#### Task item:
Go through the entries below and tally the lines holding "settings"; please reply with the number only.

[Stored items from a collection]
BEGIN
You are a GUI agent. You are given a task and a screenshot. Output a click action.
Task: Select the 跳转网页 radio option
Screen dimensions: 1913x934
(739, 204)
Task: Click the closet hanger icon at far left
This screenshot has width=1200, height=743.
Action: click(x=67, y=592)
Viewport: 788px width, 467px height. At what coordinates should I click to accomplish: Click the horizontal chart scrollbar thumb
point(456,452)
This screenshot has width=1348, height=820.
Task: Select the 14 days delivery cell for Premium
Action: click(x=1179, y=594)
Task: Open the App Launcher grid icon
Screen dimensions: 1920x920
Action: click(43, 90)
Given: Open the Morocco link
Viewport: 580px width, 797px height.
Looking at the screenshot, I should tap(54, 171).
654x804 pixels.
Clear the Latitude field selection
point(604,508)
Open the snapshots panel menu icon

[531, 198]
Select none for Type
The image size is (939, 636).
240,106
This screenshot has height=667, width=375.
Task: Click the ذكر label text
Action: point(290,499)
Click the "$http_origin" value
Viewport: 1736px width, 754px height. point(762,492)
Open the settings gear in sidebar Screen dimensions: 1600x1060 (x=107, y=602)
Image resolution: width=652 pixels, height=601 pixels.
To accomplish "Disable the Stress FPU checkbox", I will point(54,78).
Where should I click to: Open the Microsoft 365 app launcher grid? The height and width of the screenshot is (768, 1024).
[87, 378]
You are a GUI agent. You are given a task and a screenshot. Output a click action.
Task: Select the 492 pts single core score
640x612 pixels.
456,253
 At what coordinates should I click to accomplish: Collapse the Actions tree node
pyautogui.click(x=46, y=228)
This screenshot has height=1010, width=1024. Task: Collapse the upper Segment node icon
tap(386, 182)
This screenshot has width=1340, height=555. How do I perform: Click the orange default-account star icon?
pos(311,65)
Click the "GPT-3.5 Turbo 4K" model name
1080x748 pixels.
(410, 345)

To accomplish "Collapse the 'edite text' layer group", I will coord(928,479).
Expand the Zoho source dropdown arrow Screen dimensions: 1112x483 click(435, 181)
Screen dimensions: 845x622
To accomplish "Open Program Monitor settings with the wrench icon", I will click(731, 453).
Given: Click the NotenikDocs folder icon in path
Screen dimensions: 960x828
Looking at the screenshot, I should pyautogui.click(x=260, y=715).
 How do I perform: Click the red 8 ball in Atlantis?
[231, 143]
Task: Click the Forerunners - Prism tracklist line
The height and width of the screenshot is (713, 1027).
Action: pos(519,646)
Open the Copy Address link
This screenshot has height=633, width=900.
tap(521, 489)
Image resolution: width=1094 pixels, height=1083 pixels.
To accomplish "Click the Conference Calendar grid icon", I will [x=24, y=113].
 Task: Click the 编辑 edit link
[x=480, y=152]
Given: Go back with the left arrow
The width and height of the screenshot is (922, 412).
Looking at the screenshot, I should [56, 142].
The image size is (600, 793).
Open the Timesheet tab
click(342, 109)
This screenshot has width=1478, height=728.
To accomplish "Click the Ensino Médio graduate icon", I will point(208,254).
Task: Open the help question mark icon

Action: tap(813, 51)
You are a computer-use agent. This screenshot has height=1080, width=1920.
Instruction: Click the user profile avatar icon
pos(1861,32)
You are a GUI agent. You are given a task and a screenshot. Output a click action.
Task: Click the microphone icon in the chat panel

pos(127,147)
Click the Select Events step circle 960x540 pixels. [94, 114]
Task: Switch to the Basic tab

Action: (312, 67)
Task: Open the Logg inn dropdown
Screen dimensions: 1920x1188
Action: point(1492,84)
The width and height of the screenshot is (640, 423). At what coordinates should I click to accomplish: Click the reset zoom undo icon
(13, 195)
END
#### Finished task:
2